Close to 70% of hearts consented for donation in the US are never transplanted. A portable perfusion technology now under FDA review could significantly reduce that.
A study of the OCS™ Heart perfusion system to resuscitate, preserve, and assess donor hearts that would not otherwise meet criteria for transplantation resulted in utilization of 81% of the original donor organs. The findings, from the Heart EXPAND study, were presented early in April 2019 at the 39th Scientific Sessions of The International Society for Heart & Lung Transplantation (ISHLT) in Orlando, Florida and published in theJournal of Heart and Lung Transplant.
Approximately 70% of hearts consented for donation in the US are never transplanted. The primary reason is prolonged ischemic time. The current standard of practice in the US limits the interval between harvesting and implantation to no more than 4 hours.

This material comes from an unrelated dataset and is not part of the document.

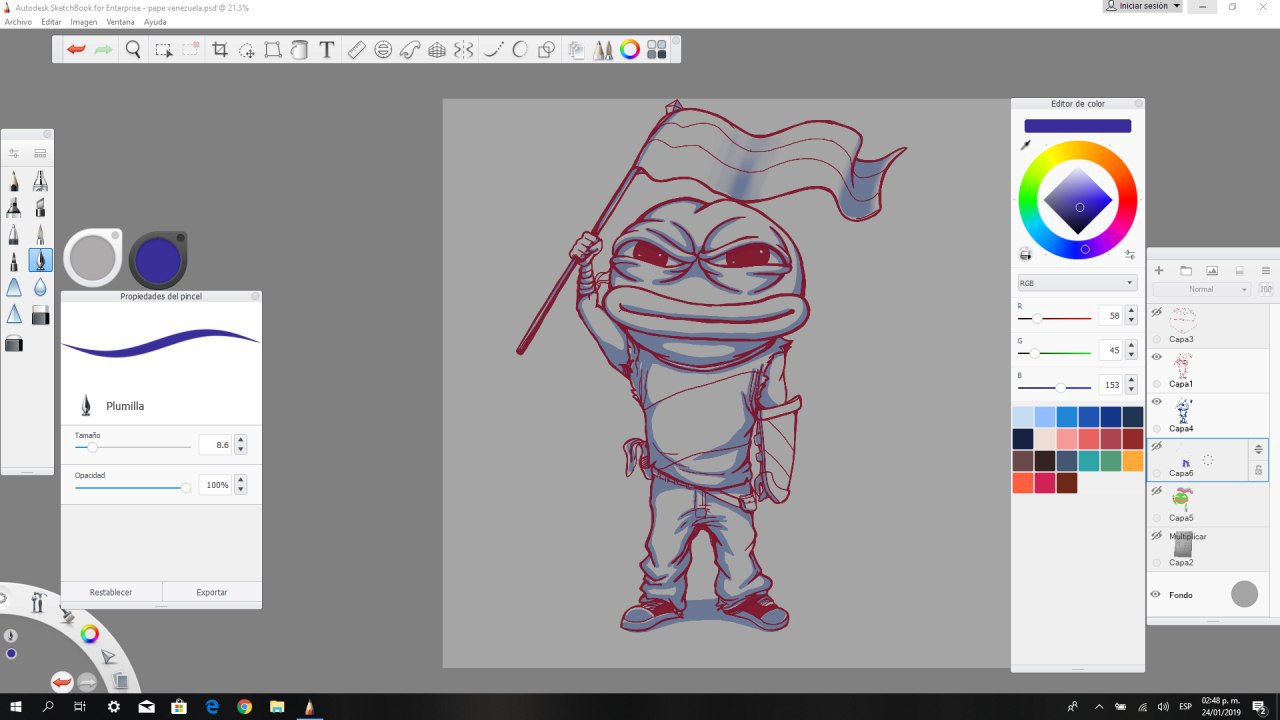
Task: Click the Restablecer button
Action: click(x=111, y=592)
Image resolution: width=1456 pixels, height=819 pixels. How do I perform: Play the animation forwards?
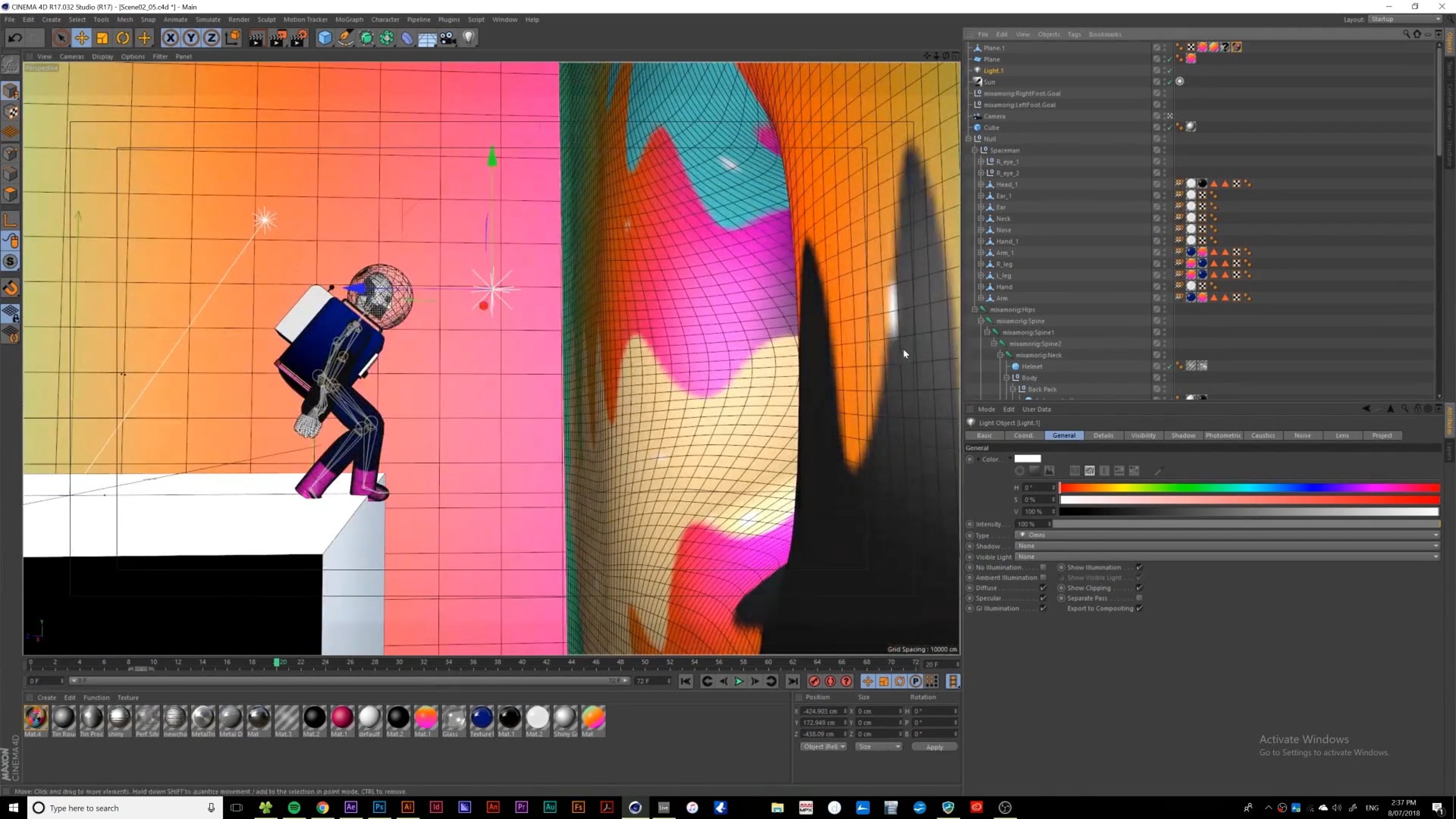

Organ rejection is more likely for hearts kept on ice for longer periods before being reperfused.
“The Heart EXPAND study showed that using the OCS perfusion system is safe, effective--and can significantly expand our current donor pool of hearts for transplantation,” first author Jacob Schroder MD, Duke University Medical Center (Durham, North Carolina), said in a press release.
According to information from manufacturer TransMedics, Inc, the Organ Care System (OCS) Heart portable technology reproduces near-physiologic conditions for donor hearts once harvested, addressing current limitations of cold storage. The simulated stable environment could greatly expand the distance hearts for transplant can travel, in addition to reducing the possibility of lost viability.
Heart EXPAND was a prospective, multicenter trial conducted at 12 transplant centers in the US. The single arm study included 93 donor hearts that would not ordinarily meet standard criteria for transplant: ischemic time >4 hrs (37%); age >55 years (13%); down time up to 20 minutes (28%); left ventricular hypertrophy (LVH, 23%), ejection fraction 40-50% (23%). Thirty-three percent of these hearts met multiple inclusion criteria.
Hearts were eligible for transplant if they had final OCS™ Heart arterial lactate <5 mmol/L and stable OCS™ perfusion parameters within recommended ranges.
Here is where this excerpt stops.